WHAT TO WORK ON: Would you please repeat the data exactly as given?

Recorded data:
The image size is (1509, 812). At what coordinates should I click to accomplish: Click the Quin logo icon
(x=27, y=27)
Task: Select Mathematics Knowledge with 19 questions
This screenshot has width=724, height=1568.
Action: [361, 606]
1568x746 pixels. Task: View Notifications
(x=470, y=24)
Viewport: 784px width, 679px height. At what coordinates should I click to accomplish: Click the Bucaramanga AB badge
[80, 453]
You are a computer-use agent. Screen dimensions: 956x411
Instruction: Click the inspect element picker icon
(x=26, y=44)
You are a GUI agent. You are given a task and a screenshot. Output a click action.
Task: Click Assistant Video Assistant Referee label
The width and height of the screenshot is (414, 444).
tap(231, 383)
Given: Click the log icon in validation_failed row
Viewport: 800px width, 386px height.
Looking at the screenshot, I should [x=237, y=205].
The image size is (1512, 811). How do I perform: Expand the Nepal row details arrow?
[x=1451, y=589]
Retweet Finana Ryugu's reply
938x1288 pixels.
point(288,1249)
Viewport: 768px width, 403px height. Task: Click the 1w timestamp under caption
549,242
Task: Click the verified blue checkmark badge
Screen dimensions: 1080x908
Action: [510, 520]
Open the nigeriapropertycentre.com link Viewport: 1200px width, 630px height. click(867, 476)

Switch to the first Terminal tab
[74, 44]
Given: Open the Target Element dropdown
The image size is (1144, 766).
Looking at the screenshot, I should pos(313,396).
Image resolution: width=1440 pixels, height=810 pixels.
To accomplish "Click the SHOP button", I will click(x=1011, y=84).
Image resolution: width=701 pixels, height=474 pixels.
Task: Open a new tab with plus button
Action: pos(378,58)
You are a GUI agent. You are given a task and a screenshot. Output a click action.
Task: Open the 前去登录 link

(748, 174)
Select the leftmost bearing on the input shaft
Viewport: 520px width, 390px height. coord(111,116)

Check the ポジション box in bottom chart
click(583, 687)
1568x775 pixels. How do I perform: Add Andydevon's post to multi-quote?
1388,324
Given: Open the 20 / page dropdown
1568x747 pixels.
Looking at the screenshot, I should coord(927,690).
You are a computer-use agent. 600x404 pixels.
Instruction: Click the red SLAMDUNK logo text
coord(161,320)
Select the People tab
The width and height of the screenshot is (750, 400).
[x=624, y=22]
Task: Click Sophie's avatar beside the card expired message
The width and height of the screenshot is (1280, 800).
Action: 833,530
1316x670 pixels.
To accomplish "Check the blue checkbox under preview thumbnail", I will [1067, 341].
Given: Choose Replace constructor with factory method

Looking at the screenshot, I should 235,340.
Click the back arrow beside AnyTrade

ANSWER FOR THE TASK:
The image size is (1509, 812). At what coordinates should I click to accomplish: Click the Quin logo icon
(x=27, y=27)
Task: Select Mathematics Knowledge with 19 questions
This screenshot has width=724, height=1568.
Action: [361, 606]
1568x746 pixels. Task: View Notifications
(x=470, y=24)
Viewport: 784px width, 679px height. At what coordinates should I click to accomplish: Click the Bucaramanga AB badge
[80, 453]
You are a computer-use agent. Screen dimensions: 956x411
Instruction: Click the inspect element picker icon
(x=26, y=44)
You are a GUI agent. You are given a task and a screenshot. Output a click action.
Task: Click Assistant Video Assistant Referee label
The width and height of the screenshot is (414, 444).
tap(231, 383)
Given: Click the log icon in validation_failed row
Viewport: 800px width, 386px height.
Looking at the screenshot, I should [x=237, y=205].
The image size is (1512, 811). How do I perform: Expand the Nepal row details arrow?
[x=1451, y=589]
Retweet Finana Ryugu's reply
938x1288 pixels.
point(288,1249)
Viewport: 768px width, 403px height. Task: Click the 1w timestamp under caption
549,242
Task: Click the verified blue checkmark badge
Screen dimensions: 1080x908
Action: [510, 520]
Open the nigeriapropertycentre.com link Viewport: 1200px width, 630px height. click(867, 476)

Switch to the first Terminal tab
[74, 44]
Given: Open the Target Element dropdown
The image size is (1144, 766).
Looking at the screenshot, I should pos(313,396).
Image resolution: width=1440 pixels, height=810 pixels.
To accomplish "Click the SHOP button", I will click(x=1011, y=84).
Image resolution: width=701 pixels, height=474 pixels.
Task: Open a new tab with plus button
Action: pos(378,58)
You are a GUI agent. You are given a task and a screenshot. Output a click action.
Task: Open the 前去登录 link

(748, 174)
Select the leftmost bearing on the input shaft
Viewport: 520px width, 390px height. coord(111,116)

Check the ポジション box in bottom chart
click(583, 687)
1568x775 pixels. How do I perform: Add Andydevon's post to multi-quote?
1388,324
Given: Open the 20 / page dropdown
1568x747 pixels.
Looking at the screenshot, I should coord(927,690).
You are a computer-use agent. 600x404 pixels.
Instruction: Click the red SLAMDUNK logo text
coord(161,320)
Select the People tab
The width and height of the screenshot is (750, 400).
[x=624, y=22]
Task: Click Sophie's avatar beside the card expired message
The width and height of the screenshot is (1280, 800).
Action: 833,530
1316x670 pixels.
To accomplish "Check the blue checkbox under preview thumbnail", I will [1067, 341].
Given: Choose Replace constructor with factory method

Looking at the screenshot, I should 235,340.
Click the back arrow beside AnyTrade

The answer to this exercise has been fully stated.